PROBLEM DETAILS:
Within the entries below, please retype exactly the lines starting with the line that has "Click the Crimsonbeast card thumbnail" and going on through the line that has "This screenshot has height=672, width=1200.", but not the pictures.

** Opening DATA TO EXAMINE block **

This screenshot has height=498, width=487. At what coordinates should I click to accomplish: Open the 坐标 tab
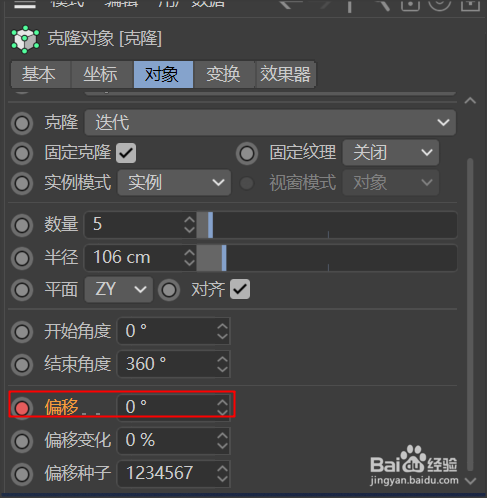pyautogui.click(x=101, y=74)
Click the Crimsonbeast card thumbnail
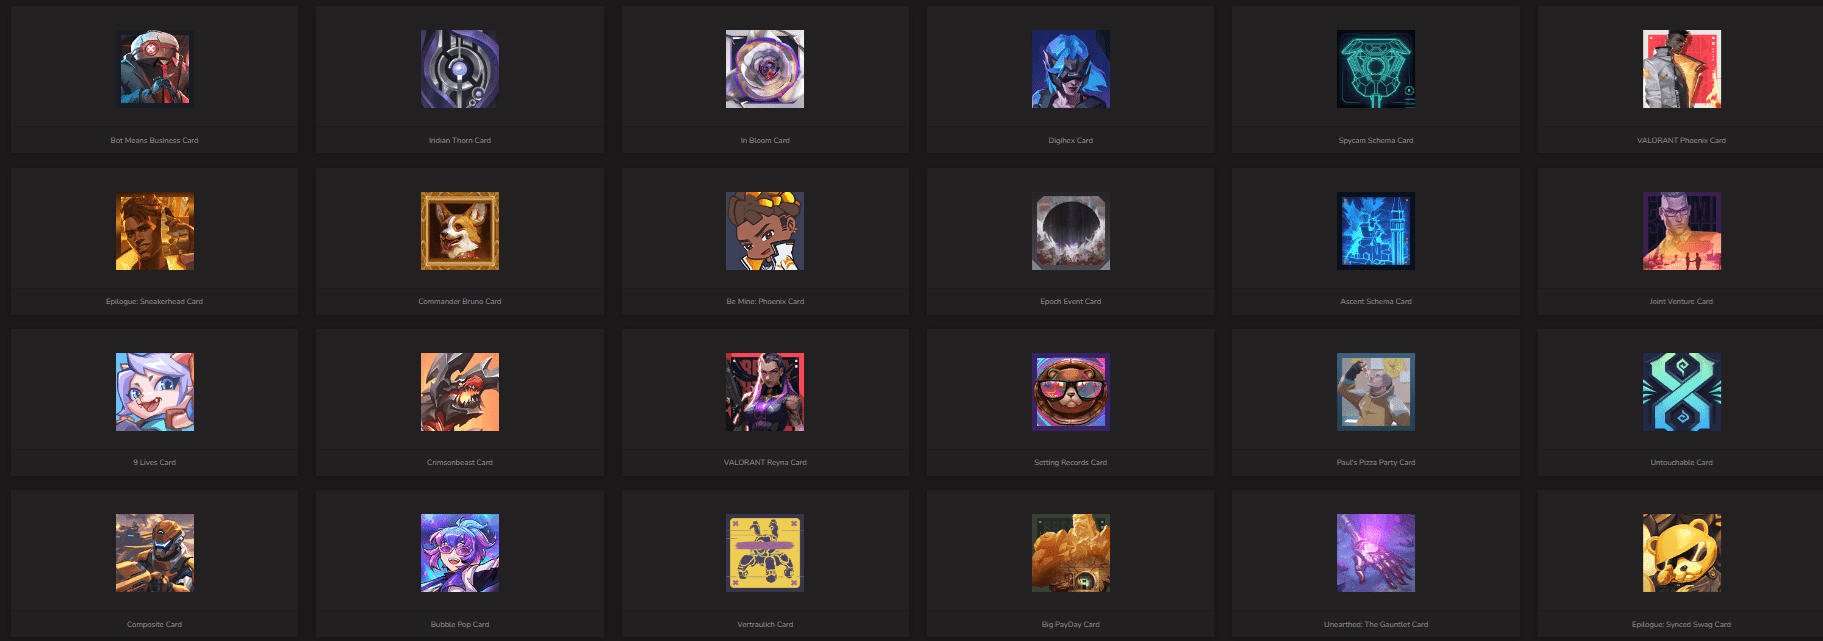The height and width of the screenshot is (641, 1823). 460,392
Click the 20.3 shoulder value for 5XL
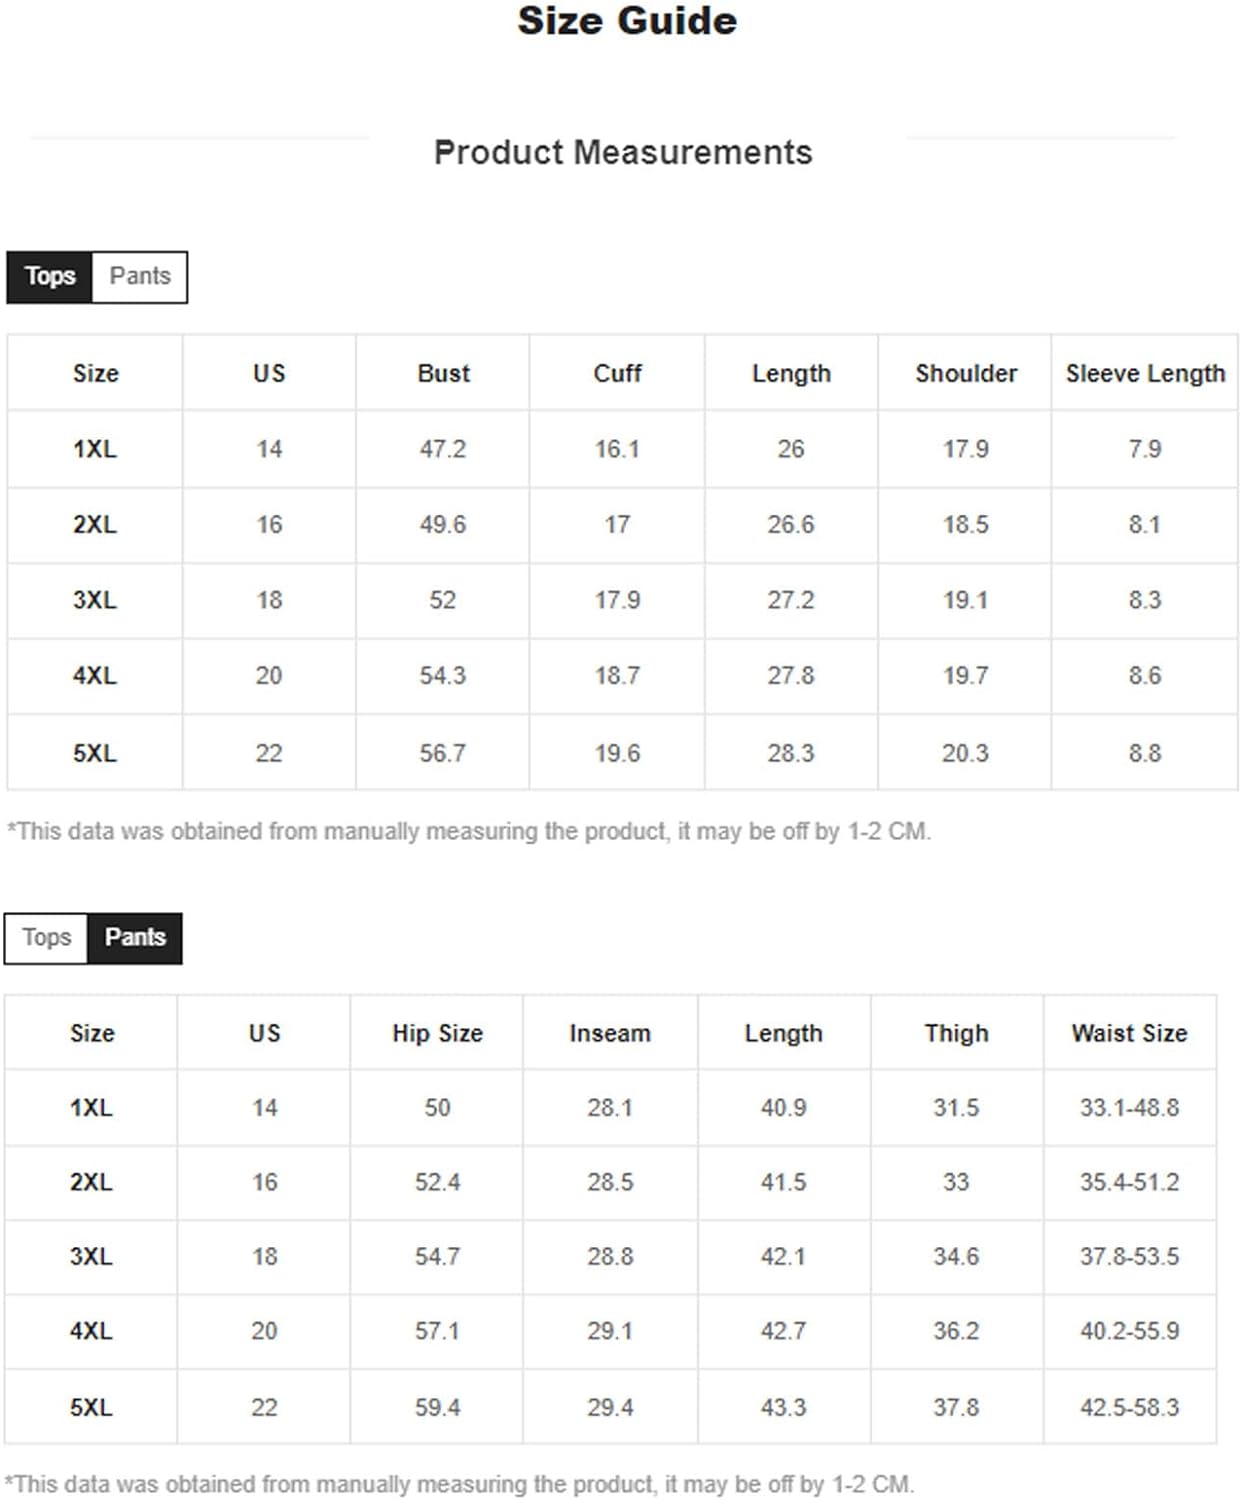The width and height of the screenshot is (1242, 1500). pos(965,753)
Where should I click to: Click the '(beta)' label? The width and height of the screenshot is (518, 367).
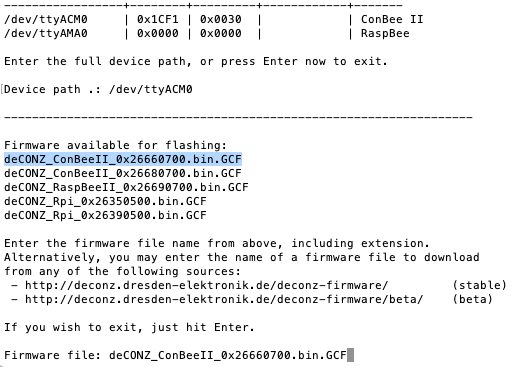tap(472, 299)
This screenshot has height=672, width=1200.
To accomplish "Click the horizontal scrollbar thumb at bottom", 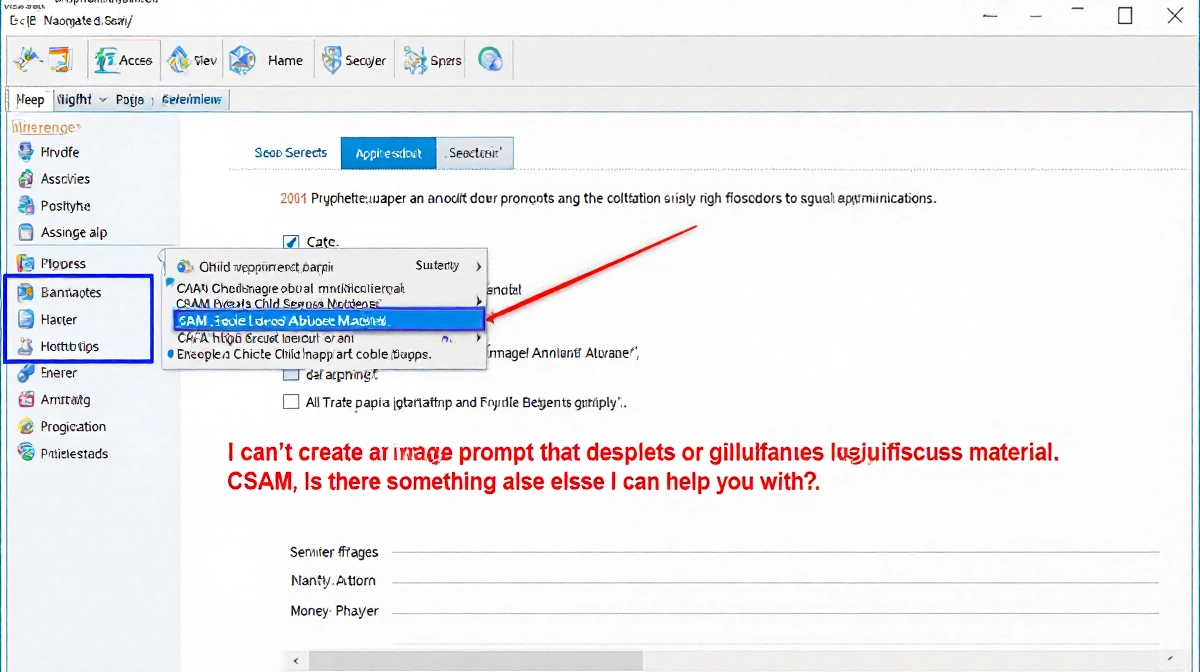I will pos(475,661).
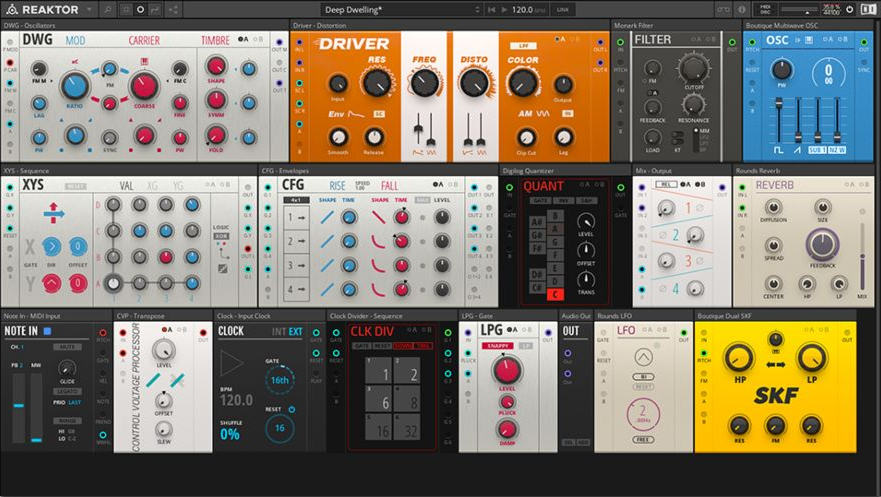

** Closing DATA TO EXAMINE block **

ANSWER SECTION:
Click the Crimsonbeast card thumbnail
The height and width of the screenshot is (641, 1823). 460,392
Click the 20.3 shoulder value for 5XL
The width and height of the screenshot is (1242, 1500). pos(965,753)
Where should I click to: Click the '(beta)' label? The width and height of the screenshot is (518, 367).
tap(472, 299)
This screenshot has height=672, width=1200.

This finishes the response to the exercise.